Comment by dang

1 year ago

Absolutely. We review the list of stories that set off that software penalty and restore the ones that are clearly not flamewars. No doubt we miss a few, and also - not everyone interprets these things the same way. But if you (or anyone) notice a case of a good thread plummeting off the front page, you can always get us to take a look by emailing hn@ycombinator.com.

Here's one from last week:

"Ring will no longer allow police to request users' doorbell camera footage" (npr.org) https://news.ycombinator.com/item?id=39138481

How did that slip past detection? How do I get the abusive flag on my comment reversed? This behavior seems to have managed to push an important story off the frontpage quickly. (yes there was a badly-worded dupe headline, but that's a separate thing)

  • If I understand correctly, you have three concerns here: (1) the story was downranked off the front page; (2) your comment was flagged; (3) a comment that replied to you was not flagged. I'll try to respond to these in turn:

    (1) the story was downranked off the front page because the topic had already been discussed a bunch—for example in these threads, two days earlier:

    Amazon's Ring to stop letting police request doorbell video from users - https://news.ycombinator.com/item?id=39138536, which only said "and?", was definitely an unsubstantive comment that deserved to be flagged (and killed) even more than yours did. The reason it escaped detection was simple, albeit unsatisfying: pure randomness. We don't come close to seeing everything that gets posted here—there's far too much. I've flagged it now.

    • Your comment was flagged by users. We can only guess why users flag things, but in this case I think I know why: comments that do nothing but quote from the article, or try to summarize the article, are considered too formulaic by readers here. If you want to say what you think is important about an article, that's fine, but please do it in your own words and share your own thinking. To simply paste a quote from the article, or a summary, is too superficial. On HN the convention is to assume that readers are smart enough to evaluate an article for themselves.

      (I copied this from the parent comment so I can link to it when this comes up in the future).

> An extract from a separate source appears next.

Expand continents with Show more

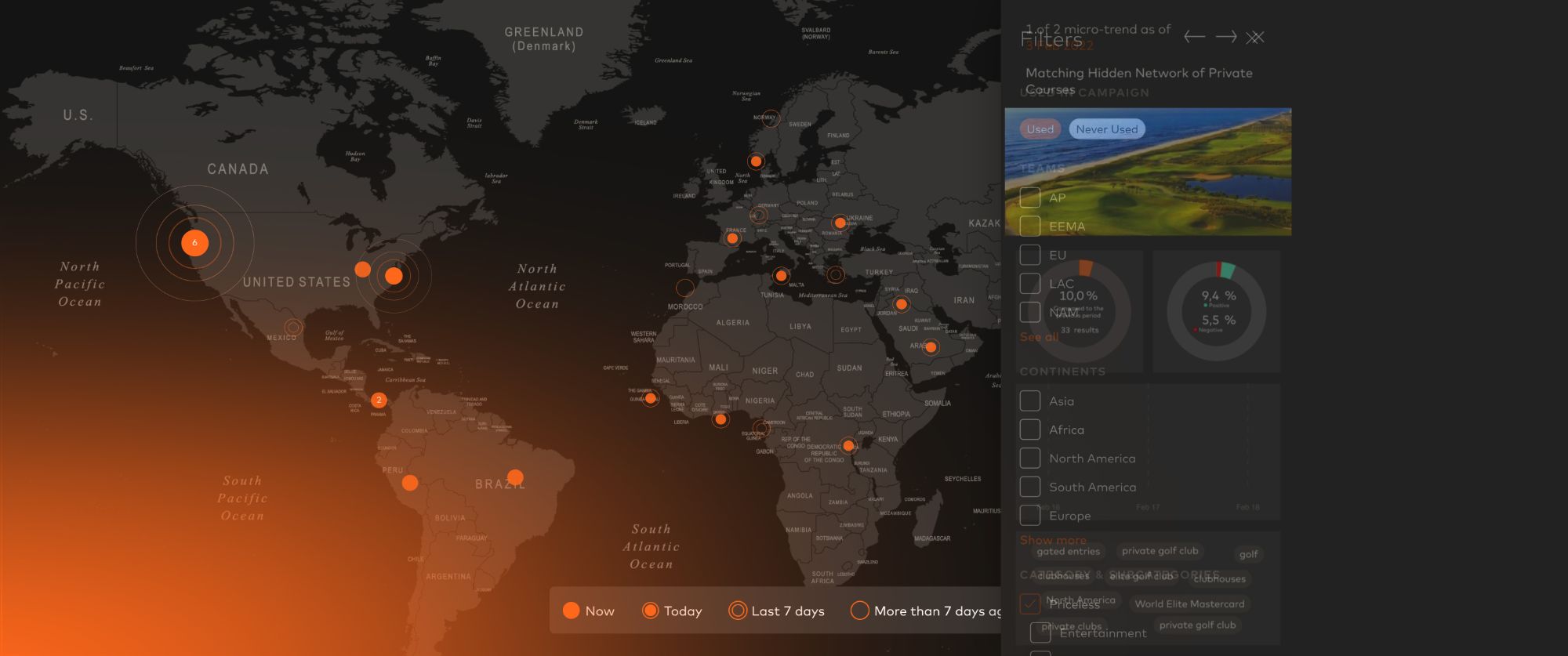[x=1053, y=540]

I have a compliant : sometimes there a proliferation of anti-scientific posts, in example I can mention those related to the "50 years nuclear battery", I remember particularly one from techradar.com that was especially misleading and anti-scientific and more similar to a PR campaign then scientific information, they was stating che you can power a smartphone or a drone with a betavoltaic battery (millionth of Ampere ). This is only an example, I noticed similar article , often related to green energy with the same anti-scientific cut and sometimes anti-scientific is a euphemism. Could nice to have a way to report them , even for occasional readers like me. Often the same articles have approval posts that IMHO are bot made. we live in times where scientific fraud amplified by the media is becoming a serious problem and I think everyone should do more to stop the phenomenon.

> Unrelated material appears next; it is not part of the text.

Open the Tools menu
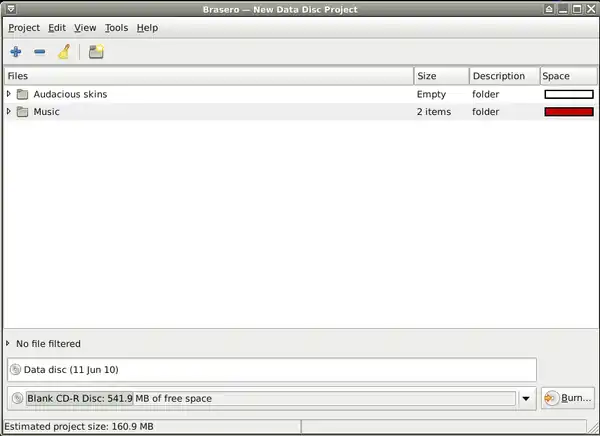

  • Trying to assess what's scientific vs. anti-scientific is outside the scope of what mods can do. I have my opinions just like you do, but hashing these things out is a community process, not a moderation issue. We could put our fingers on the scale, I suppose, but nothing good would come of that, so we don't.

There should be some way of doing language detection to detect the relative quality of 'flaming' going on.

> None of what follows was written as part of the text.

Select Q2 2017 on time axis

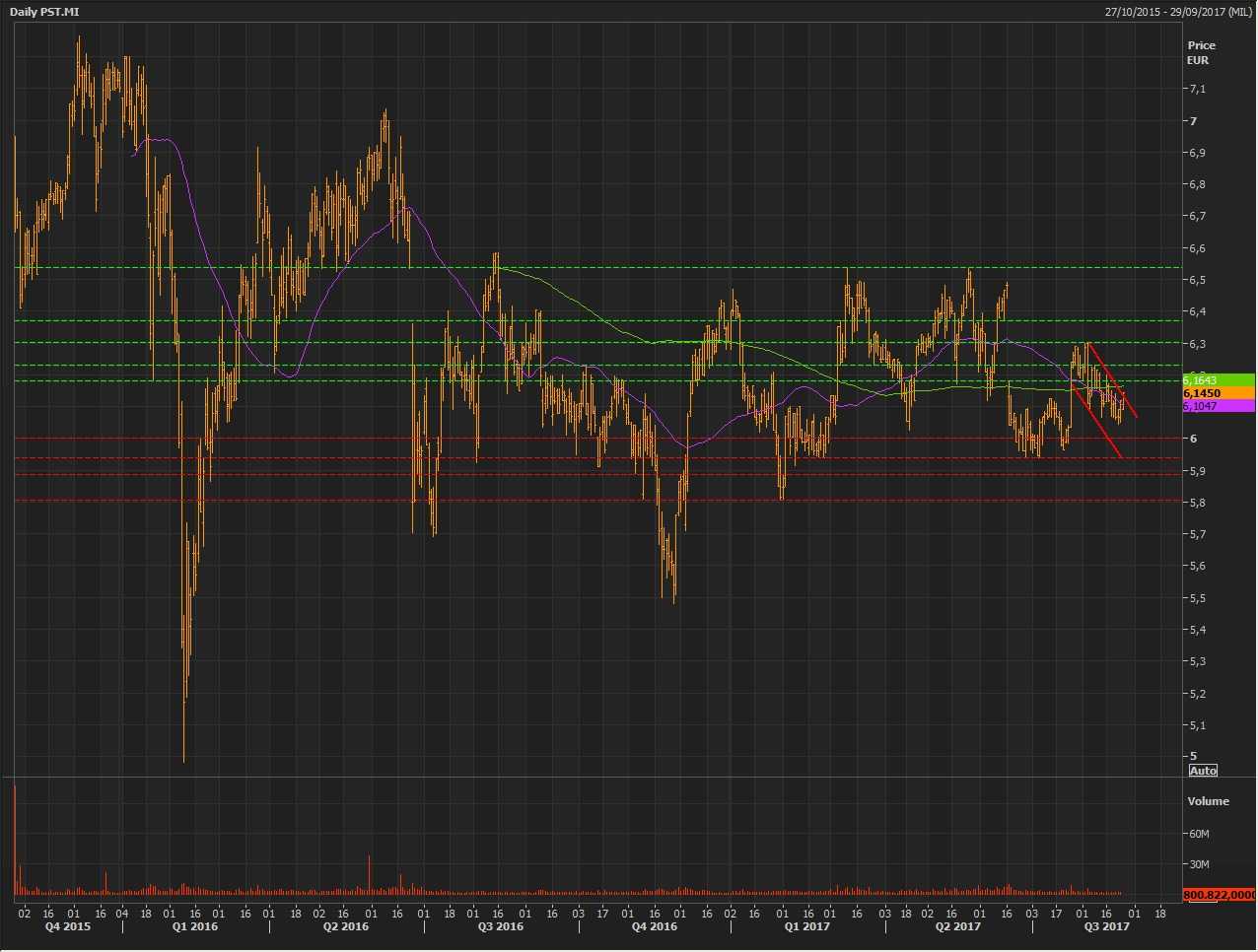(x=957, y=926)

So the highest quality 'flame wars' can remain untouched, but downranking everything else below that bar probably makes sense.

  • Yes, the carrot of automation would be so much easier than the stick of manual review. I haven't seen any system that works well enough yet though.

    The nice thing is that the comments are all public so if someone wants to take a crack at building a state-of-the-art sentiment detector or what have you, they can have a go—and if anyone comes up with anything serious, we'd certainly like to see it. As would the entire community I'm sure!

    • You don’t really need a state-of-the-art anything here. People get too distracted with building the perfect system when it comes to use cases like this because they are paralysed thinking about the avoidance of false positives and make a bunch of sub-optimal decisions on that basis. False positives are much less of a problem with a human in the loop, and putting a human in the loop doesn’t require moderator effort.

      You can probably put a big dent in the number of low-quality comments by just showing a “hey, are you really sure you want to post this?” confirmation prompt and display the site guidelines when you detect a low-quality comment. That way you can have a much more relaxed threshold and stop worrying about false positives. Sure, some people will ignore the gentle reminder, but then you can be more decisive with flags and followup behaviour because anything low quality that has been posted will by definition already have had one warning.